Exercise brief:
Return all the lines below in which the string "table" appears.

[Stored records]
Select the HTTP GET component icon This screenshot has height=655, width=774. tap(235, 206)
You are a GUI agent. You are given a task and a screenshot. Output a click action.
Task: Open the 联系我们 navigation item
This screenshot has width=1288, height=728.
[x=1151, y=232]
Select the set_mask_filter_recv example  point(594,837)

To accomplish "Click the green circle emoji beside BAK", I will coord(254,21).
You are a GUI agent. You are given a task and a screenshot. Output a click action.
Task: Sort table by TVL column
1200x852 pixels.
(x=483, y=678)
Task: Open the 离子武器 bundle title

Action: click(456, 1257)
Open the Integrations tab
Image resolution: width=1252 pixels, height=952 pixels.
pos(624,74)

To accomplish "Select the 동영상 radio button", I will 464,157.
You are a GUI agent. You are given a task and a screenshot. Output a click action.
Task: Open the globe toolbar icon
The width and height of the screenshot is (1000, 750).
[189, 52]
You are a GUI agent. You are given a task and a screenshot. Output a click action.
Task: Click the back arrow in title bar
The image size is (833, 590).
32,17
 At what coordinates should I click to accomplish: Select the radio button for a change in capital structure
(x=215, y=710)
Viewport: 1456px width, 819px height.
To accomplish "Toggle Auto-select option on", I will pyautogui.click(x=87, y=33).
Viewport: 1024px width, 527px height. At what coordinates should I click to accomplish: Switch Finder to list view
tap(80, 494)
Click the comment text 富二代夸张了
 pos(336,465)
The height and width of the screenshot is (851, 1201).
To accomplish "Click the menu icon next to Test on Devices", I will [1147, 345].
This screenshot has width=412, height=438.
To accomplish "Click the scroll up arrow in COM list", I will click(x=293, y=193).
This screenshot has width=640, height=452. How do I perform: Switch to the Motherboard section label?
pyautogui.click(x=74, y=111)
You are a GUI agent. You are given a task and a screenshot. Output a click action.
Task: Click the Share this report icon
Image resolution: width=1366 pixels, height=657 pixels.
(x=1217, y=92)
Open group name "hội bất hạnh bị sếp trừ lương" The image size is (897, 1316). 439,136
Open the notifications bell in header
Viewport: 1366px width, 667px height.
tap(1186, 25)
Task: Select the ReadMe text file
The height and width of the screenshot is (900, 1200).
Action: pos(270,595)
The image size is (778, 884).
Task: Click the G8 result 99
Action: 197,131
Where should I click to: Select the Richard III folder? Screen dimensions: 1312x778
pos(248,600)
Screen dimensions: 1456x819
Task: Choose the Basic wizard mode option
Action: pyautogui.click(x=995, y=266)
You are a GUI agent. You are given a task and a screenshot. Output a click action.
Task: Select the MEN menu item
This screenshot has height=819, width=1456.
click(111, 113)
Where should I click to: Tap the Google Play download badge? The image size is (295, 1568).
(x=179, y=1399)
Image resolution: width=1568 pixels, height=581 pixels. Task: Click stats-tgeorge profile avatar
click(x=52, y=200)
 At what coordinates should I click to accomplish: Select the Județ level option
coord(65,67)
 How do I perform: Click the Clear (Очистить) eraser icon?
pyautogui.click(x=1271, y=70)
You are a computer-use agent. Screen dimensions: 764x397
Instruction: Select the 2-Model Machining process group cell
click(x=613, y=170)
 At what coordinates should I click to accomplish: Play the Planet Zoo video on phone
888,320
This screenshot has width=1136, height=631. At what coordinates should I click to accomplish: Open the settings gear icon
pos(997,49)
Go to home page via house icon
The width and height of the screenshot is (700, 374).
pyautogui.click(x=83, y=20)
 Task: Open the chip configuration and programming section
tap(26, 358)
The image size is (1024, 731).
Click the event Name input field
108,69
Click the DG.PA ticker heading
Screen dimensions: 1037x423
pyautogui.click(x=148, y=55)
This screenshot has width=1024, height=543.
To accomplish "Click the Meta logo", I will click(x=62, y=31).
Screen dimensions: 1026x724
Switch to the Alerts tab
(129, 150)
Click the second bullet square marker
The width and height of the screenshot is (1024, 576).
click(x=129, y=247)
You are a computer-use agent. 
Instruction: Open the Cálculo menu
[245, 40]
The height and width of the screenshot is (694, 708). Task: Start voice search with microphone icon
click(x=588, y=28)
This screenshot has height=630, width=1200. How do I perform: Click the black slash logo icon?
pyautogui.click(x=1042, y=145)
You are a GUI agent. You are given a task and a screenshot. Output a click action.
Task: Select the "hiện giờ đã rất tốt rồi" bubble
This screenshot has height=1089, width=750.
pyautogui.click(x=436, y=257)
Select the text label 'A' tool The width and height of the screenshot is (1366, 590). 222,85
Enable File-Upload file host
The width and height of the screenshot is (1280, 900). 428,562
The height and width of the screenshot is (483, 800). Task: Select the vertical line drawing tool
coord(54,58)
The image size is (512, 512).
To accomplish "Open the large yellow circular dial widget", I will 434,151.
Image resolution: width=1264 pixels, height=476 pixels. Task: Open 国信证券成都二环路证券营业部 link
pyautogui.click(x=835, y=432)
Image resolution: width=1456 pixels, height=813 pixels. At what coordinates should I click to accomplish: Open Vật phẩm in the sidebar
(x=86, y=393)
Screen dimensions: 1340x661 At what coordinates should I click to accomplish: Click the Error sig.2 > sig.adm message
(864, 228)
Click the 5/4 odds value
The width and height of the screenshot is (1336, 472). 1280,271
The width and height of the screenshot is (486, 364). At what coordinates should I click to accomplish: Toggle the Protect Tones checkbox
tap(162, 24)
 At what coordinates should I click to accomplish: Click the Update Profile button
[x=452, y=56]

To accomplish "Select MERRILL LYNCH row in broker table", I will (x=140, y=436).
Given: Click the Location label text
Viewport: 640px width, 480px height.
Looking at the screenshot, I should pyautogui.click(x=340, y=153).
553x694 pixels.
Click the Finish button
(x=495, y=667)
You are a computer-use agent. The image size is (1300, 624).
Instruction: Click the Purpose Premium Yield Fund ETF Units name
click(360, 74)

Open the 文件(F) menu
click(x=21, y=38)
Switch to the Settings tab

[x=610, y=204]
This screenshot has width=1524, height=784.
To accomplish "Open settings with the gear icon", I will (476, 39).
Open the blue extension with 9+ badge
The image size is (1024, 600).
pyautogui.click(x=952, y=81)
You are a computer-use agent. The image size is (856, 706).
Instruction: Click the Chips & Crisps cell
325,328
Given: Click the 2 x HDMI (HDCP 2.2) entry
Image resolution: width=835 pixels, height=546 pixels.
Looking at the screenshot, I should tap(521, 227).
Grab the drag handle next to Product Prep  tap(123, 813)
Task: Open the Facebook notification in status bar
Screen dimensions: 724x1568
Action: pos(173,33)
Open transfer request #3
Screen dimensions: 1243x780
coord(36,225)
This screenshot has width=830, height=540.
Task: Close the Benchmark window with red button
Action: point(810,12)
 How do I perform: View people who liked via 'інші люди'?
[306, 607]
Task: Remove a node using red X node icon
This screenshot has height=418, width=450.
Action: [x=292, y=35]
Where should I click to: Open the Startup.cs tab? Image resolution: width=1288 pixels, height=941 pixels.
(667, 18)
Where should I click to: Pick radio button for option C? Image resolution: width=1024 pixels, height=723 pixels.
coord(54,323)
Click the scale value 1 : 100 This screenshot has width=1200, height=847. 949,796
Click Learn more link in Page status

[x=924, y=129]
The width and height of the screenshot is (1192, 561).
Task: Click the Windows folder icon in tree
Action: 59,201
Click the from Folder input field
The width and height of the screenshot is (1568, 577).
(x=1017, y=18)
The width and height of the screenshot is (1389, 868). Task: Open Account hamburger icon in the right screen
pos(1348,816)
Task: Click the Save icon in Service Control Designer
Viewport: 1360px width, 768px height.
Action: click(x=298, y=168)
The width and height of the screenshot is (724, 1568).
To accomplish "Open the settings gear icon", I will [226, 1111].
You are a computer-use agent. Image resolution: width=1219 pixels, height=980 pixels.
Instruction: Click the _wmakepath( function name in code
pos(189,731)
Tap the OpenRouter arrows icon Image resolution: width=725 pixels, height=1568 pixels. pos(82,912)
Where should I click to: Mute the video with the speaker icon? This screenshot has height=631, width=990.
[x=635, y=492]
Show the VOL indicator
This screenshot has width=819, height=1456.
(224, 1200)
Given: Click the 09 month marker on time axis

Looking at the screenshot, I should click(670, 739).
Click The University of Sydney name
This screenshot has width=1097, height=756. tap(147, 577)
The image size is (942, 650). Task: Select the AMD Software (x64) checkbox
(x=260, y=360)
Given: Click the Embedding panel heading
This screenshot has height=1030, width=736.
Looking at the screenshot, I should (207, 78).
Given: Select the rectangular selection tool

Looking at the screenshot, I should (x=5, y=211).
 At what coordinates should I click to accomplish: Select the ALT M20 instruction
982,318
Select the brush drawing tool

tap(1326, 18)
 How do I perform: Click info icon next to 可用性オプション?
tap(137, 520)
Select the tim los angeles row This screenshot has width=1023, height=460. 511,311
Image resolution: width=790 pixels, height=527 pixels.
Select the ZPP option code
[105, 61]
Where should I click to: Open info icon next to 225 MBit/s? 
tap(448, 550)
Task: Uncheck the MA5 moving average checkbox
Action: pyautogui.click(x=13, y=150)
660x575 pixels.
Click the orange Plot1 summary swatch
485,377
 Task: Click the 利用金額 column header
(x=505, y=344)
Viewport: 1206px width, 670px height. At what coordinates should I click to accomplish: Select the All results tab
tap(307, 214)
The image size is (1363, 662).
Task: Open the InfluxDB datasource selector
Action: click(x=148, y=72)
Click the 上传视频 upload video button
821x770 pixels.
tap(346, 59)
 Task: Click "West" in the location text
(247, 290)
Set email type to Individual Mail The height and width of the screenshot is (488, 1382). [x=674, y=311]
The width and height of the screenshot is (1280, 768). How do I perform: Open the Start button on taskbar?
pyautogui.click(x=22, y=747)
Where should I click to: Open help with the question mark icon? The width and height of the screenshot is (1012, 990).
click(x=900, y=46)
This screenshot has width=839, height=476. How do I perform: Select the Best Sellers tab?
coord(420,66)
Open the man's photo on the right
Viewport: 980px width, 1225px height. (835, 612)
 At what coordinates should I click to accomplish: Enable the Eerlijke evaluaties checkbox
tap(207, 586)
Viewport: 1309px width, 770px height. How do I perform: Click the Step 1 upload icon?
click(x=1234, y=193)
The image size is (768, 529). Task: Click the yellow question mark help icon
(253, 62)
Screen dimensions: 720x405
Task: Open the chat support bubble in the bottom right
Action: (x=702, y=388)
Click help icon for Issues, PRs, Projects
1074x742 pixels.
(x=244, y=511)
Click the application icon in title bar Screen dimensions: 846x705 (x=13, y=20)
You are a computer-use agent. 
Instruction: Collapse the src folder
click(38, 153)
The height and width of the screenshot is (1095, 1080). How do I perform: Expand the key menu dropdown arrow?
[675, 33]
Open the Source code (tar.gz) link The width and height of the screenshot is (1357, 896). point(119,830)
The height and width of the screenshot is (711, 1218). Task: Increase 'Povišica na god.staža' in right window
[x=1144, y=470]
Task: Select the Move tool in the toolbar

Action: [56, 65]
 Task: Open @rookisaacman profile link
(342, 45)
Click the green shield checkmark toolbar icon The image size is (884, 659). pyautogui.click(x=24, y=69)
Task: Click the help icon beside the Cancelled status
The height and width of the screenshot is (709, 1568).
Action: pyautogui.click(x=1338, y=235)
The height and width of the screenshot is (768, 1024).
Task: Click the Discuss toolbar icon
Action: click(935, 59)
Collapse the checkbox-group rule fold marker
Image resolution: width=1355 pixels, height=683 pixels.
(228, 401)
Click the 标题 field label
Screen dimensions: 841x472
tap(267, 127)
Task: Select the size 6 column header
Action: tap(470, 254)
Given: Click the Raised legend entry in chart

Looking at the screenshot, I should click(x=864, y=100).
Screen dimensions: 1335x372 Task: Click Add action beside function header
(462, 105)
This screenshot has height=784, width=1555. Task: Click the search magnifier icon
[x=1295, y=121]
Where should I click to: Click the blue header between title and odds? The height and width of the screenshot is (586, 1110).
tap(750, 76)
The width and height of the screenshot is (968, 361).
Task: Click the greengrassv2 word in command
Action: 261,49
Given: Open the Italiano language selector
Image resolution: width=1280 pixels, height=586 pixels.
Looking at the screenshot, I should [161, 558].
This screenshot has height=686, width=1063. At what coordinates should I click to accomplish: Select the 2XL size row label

Answer for this exercise:
Task: Sort table by TVL column
To accomplish "Select MERRILL LYNCH row in broker table", I will (x=140, y=436).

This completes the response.